Repeat every line of the data verbatim.

═════ Data to process

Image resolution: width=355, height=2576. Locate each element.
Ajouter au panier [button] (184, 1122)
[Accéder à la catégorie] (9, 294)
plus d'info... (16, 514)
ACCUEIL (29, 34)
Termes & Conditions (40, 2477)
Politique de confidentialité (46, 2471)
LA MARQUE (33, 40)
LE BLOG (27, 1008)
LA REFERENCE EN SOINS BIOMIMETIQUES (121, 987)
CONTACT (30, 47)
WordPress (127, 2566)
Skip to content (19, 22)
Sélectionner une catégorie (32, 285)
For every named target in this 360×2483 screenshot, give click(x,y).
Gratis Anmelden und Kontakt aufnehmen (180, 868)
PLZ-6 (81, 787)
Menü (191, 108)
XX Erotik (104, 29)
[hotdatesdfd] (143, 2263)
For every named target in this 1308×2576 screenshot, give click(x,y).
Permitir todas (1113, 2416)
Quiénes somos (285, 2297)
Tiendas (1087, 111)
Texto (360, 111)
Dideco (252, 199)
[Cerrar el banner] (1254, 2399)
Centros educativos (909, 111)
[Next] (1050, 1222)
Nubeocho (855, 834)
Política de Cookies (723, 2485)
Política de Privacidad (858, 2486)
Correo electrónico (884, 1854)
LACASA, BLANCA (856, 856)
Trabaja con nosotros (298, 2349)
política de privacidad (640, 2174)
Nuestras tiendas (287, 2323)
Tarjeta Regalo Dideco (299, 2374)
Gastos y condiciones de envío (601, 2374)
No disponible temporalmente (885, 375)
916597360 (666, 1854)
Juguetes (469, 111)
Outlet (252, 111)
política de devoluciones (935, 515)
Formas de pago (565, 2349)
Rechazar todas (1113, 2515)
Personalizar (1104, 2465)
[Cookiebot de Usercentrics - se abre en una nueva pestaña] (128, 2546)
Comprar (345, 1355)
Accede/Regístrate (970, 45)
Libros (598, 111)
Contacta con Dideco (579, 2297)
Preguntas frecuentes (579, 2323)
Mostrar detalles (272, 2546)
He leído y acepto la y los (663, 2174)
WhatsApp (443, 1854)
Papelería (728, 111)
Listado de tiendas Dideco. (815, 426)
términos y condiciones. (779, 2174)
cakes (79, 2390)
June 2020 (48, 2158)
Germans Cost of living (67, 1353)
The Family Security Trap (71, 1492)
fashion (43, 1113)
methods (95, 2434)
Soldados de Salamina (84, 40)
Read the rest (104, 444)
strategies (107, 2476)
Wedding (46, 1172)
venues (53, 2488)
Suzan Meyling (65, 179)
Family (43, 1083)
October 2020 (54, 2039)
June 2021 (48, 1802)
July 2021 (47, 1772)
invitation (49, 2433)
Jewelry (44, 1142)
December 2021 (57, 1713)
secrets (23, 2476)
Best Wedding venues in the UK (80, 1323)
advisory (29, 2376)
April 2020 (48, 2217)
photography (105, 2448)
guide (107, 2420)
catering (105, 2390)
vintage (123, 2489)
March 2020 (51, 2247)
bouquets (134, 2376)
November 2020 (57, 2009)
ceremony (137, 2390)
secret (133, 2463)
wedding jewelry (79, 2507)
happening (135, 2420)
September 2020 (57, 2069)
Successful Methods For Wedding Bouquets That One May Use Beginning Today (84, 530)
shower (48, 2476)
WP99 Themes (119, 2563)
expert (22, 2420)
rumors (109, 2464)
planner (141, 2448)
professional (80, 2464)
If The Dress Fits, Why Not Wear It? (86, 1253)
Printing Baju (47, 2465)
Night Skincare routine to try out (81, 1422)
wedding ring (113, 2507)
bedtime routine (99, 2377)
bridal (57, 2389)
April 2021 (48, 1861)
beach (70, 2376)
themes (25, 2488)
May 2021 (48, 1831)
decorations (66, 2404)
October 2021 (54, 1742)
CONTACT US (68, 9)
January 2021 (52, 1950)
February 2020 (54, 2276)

══════════

* Solution to this problem *
Image resolution: width=355, height=2576. Locate each element.
Ajouter au panier [button] (184, 1122)
[Accéder à la catégorie] (9, 294)
plus d'info... (16, 514)
ACCUEIL (29, 34)
Termes & Conditions (40, 2477)
Politique de confidentialité (46, 2471)
LA MARQUE (33, 40)
LE BLOG (27, 1008)
LA REFERENCE EN SOINS BIOMIMETIQUES (121, 987)
CONTACT (30, 47)
WordPress (127, 2566)
Skip to content (19, 22)
Sélectionner une catégorie (32, 285)
For every named target in this 360×2483 screenshot, give click(x,y).
Gratis Anmelden und Kontakt aufnehmen (180, 868)
PLZ-6 (81, 787)
Menü (191, 108)
XX Erotik (104, 29)
[hotdatesdfd] (143, 2263)
For every named target in this 1308×2576 screenshot, give click(x,y).
Permitir todas (1113, 2416)
Quiénes somos (285, 2297)
Tiendas (1087, 111)
Texto (360, 111)
Dideco (252, 199)
[Cerrar el banner] (1254, 2399)
Centros educativos (909, 111)
[Next] (1050, 1222)
Nubeocho (855, 834)
Política de Cookies (723, 2485)
Política de Privacidad (858, 2486)
Correo electrónico (884, 1854)
LACASA, BLANCA (856, 856)
Trabaja con nosotros (298, 2349)
política de privacidad (640, 2174)
Nuestras tiendas (287, 2323)
Tarjeta Regalo Dideco (299, 2374)
Gastos y condiciones de envío (601, 2374)
No disponible temporalmente (885, 375)
916597360 (666, 1854)
Juguetes (469, 111)
Outlet (252, 111)
política de devoluciones (935, 515)
Formas de pago (565, 2349)
Rechazar todas (1113, 2515)
Personalizar (1104, 2465)
[Cookiebot de Usercentrics - se abre en una nueva pestaña] (128, 2546)
Comprar (345, 1355)
Accede/Regístrate (970, 45)
Libros (598, 111)
Contacta con Dideco (579, 2297)
Preguntas frecuentes (579, 2323)
Mostrar detalles (272, 2546)
He leído y acepto la y los (663, 2174)
WhatsApp (443, 1854)
Papelería (728, 111)
Listado de tiendas Dideco. (815, 426)
términos y condiciones. (779, 2174)
cakes (79, 2390)
June 2020 (48, 2158)
Germans Cost of living (67, 1353)
The Family Security Trap (71, 1492)
fashion (43, 1113)
methods (95, 2434)
Soldados de Salamina (84, 40)
Read the rest (104, 444)
strategies (107, 2476)
Wedding (46, 1172)
venues (53, 2488)
Suzan Meyling (65, 179)
Family (43, 1083)
October 2020 (54, 2039)
June 2021 (48, 1802)
July 2021 (47, 1772)
invitation (49, 2433)
Jewelry (44, 1142)
December 2021 (57, 1713)
secrets (23, 2476)
Best Wedding venues in the UK (80, 1323)
advisory (29, 2376)
April 2020 (48, 2217)
photography (105, 2448)
guide (107, 2420)
catering (105, 2390)
vintage (123, 2489)
March 2020 (51, 2247)
bouquets (134, 2376)
November 2020 (57, 2009)
ceremony (137, 2390)
secret (133, 2463)
wedding jewelry (79, 2507)
happening (135, 2420)
September 2020 (57, 2069)
Successful Methods For Wedding Bouquets That One May Use Beginning Today (84, 530)
shower (48, 2476)
WP99 Themes (119, 2563)
expert (22, 2420)
rumors (109, 2464)
planner (141, 2448)
professional (80, 2464)
If The Dress Fits, Why Not Wear It? (86, 1253)
Printing Baju (47, 2465)
Night Skincare routine to try out (81, 1422)
wedding ring (113, 2507)
bedtime routine (99, 2377)
bridal (57, 2389)
April 2021 (48, 1861)
beach (70, 2376)
themes (25, 2488)
May 2021 (48, 1831)
decorations (66, 2404)
October 2021 (54, 1742)
CONTACT US (68, 9)
January 2021 (52, 1950)
February 2020 (54, 2276)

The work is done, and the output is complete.